*** Data supplied ***

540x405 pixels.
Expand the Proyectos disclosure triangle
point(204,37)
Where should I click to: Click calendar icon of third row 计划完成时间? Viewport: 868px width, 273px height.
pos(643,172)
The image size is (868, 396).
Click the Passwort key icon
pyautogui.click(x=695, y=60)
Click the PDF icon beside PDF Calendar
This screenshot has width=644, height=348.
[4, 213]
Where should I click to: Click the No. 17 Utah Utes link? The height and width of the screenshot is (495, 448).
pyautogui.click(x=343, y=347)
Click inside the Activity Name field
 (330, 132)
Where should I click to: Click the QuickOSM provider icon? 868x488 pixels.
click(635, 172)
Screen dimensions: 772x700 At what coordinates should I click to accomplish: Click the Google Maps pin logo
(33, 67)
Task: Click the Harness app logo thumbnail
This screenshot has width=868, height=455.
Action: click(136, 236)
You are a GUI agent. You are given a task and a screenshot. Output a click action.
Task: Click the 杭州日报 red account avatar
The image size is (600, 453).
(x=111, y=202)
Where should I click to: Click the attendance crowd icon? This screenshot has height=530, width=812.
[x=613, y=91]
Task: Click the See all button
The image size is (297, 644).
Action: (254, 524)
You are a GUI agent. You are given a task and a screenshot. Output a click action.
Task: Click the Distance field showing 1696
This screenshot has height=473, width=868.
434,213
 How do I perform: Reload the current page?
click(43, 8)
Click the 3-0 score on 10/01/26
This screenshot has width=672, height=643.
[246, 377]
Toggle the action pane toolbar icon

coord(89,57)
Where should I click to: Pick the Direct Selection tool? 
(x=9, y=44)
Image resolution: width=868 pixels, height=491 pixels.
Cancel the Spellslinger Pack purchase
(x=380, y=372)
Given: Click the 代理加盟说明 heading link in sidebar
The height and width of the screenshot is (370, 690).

*** End of Data supplied ***

Reproduce the data above exactly, leaving nothing out.

◆ **Written response**
540x405 pixels.
Expand the Proyectos disclosure triangle
point(204,37)
Where should I click to: Click calendar icon of third row 计划完成时间? Viewport: 868px width, 273px height.
pos(643,172)
The image size is (868, 396).
Click the Passwort key icon
pyautogui.click(x=695, y=60)
Click the PDF icon beside PDF Calendar
This screenshot has width=644, height=348.
[4, 213]
Where should I click to: Click the No. 17 Utah Utes link? The height and width of the screenshot is (495, 448).
pyautogui.click(x=343, y=347)
Click inside the Activity Name field
 (330, 132)
Where should I click to: Click the QuickOSM provider icon? 868x488 pixels.
click(635, 172)
Screen dimensions: 772x700 At what coordinates should I click to accomplish: Click the Google Maps pin logo
(33, 67)
Task: Click the Harness app logo thumbnail
This screenshot has width=868, height=455.
Action: click(136, 236)
You are a GUI agent. You are given a task and a screenshot. Output a click action.
Task: Click the 杭州日报 red account avatar
The image size is (600, 453).
(x=111, y=202)
Where should I click to: Click the attendance crowd icon? This screenshot has height=530, width=812.
[x=613, y=91]
Task: Click the See all button
The image size is (297, 644).
Action: (254, 524)
You are a GUI agent. You are given a task and a screenshot. Output a click action.
Task: Click the Distance field showing 1696
This screenshot has height=473, width=868.
434,213
 How do I perform: Reload the current page?
click(43, 8)
Click the 3-0 score on 10/01/26
This screenshot has width=672, height=643.
[246, 377]
Toggle the action pane toolbar icon

coord(89,57)
Where should I click to: Pick the Direct Selection tool? 
(x=9, y=44)
Image resolution: width=868 pixels, height=491 pixels.
Cancel the Spellslinger Pack purchase
(x=380, y=372)
Given: Click the 代理加盟说明 heading link in sidebar
The height and width of the screenshot is (370, 690).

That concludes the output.